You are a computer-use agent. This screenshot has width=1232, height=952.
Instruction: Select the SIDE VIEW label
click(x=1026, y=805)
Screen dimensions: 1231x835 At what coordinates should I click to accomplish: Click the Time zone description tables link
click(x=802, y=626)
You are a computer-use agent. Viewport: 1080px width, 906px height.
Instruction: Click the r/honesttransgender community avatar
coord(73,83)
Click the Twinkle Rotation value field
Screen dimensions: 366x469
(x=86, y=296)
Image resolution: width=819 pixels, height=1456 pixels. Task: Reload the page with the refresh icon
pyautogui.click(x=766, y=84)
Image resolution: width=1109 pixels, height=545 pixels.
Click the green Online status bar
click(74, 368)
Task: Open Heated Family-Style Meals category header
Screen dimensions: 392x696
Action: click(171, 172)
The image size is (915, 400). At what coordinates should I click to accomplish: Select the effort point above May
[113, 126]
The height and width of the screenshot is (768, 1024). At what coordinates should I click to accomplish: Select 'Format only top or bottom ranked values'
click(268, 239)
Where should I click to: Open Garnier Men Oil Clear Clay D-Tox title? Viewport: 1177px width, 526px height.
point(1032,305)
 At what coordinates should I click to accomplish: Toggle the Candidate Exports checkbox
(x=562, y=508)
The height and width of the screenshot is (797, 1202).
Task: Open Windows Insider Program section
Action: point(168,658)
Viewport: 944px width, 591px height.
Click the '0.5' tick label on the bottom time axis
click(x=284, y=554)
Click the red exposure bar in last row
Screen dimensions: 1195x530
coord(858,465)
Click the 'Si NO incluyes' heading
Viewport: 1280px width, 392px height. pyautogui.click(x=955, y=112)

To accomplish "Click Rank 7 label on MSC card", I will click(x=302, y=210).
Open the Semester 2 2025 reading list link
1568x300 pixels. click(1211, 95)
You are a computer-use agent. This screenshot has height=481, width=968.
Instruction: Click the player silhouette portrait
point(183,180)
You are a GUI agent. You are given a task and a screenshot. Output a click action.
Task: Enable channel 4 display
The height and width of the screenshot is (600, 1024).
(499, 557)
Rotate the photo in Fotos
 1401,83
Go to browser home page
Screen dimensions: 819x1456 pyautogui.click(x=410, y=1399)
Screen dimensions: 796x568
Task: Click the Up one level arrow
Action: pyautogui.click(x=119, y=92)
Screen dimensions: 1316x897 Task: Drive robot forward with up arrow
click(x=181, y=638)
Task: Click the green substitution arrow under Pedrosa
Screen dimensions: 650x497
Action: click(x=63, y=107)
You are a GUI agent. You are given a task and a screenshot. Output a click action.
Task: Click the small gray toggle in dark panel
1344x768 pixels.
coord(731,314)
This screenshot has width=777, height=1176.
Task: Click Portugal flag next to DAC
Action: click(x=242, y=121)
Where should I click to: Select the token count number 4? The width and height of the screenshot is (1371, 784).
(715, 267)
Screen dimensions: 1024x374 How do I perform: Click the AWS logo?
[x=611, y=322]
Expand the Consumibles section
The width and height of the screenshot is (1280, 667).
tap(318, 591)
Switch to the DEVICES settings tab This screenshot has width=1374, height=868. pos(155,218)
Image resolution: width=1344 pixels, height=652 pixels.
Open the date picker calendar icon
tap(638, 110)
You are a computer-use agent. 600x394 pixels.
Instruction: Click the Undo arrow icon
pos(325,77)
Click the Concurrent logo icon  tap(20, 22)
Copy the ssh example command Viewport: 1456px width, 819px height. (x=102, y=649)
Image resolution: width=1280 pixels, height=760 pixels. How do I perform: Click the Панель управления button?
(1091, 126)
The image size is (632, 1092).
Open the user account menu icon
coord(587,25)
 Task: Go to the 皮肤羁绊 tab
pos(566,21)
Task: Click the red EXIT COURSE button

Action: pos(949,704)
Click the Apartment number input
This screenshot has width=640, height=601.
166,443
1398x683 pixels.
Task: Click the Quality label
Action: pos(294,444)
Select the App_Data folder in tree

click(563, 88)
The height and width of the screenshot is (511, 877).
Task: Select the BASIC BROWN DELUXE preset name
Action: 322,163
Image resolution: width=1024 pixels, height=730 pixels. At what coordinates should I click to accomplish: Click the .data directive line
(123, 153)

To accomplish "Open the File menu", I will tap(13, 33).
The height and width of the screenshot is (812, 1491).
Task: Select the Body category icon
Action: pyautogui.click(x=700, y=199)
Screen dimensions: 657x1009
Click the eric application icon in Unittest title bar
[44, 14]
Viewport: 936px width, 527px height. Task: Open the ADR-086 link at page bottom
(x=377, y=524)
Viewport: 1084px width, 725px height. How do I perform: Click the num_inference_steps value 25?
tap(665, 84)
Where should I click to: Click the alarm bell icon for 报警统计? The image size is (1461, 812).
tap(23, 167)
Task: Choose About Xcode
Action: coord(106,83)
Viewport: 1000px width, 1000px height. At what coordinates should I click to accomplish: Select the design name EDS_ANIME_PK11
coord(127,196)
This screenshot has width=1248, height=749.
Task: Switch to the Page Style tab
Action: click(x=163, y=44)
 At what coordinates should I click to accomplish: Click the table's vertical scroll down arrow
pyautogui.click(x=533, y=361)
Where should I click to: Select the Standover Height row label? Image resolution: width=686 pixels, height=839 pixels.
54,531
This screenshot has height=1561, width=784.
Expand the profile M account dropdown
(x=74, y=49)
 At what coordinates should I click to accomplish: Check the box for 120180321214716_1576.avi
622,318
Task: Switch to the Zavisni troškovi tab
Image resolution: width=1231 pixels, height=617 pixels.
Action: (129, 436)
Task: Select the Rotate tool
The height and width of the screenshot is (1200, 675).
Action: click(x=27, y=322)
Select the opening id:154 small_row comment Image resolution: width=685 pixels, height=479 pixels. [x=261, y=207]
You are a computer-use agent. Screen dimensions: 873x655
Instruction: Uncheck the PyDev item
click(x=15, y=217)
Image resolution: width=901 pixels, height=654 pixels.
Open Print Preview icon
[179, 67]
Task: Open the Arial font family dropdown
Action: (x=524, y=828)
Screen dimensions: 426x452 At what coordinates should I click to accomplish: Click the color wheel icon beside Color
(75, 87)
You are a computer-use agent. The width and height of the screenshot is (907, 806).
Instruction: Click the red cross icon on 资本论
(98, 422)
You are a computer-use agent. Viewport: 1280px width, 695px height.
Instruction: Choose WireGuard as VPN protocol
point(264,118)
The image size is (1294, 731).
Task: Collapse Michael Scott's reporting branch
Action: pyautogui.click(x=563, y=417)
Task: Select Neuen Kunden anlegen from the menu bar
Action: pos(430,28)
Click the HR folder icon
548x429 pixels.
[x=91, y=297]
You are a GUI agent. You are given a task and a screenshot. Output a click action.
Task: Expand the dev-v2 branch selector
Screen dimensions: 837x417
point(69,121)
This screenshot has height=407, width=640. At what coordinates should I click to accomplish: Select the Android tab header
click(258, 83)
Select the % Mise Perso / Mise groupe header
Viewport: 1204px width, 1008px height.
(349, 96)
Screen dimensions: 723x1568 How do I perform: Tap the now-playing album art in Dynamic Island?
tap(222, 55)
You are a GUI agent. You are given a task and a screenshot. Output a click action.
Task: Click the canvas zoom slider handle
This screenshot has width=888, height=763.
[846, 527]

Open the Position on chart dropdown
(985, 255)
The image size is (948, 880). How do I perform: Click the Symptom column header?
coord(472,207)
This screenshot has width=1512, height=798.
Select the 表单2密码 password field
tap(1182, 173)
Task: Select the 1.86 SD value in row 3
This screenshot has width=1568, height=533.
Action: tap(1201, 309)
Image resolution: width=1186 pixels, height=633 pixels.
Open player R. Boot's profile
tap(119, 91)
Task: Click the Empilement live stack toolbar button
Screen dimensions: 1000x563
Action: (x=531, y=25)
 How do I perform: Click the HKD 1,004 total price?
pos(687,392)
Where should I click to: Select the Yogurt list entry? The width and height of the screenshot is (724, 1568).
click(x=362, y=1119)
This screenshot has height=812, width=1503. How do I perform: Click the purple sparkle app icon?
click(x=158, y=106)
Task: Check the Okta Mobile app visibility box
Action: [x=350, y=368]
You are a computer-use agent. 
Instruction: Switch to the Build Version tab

======

# Work to complete
From the line containing "Where should I click to: Select the Yogurt" through the last line of the entries above, print every line exactly, including both ends, and nothing else.

# Written response
Where should I click to: Select the Yogurt list entry? The width and height of the screenshot is (724, 1568).
click(x=362, y=1119)
This screenshot has height=812, width=1503. How do I perform: Click the purple sparkle app icon?
click(x=158, y=106)
Task: Check the Okta Mobile app visibility box
Action: [x=350, y=368]
You are a computer-use agent. 
Instruction: Switch to the Build Version tab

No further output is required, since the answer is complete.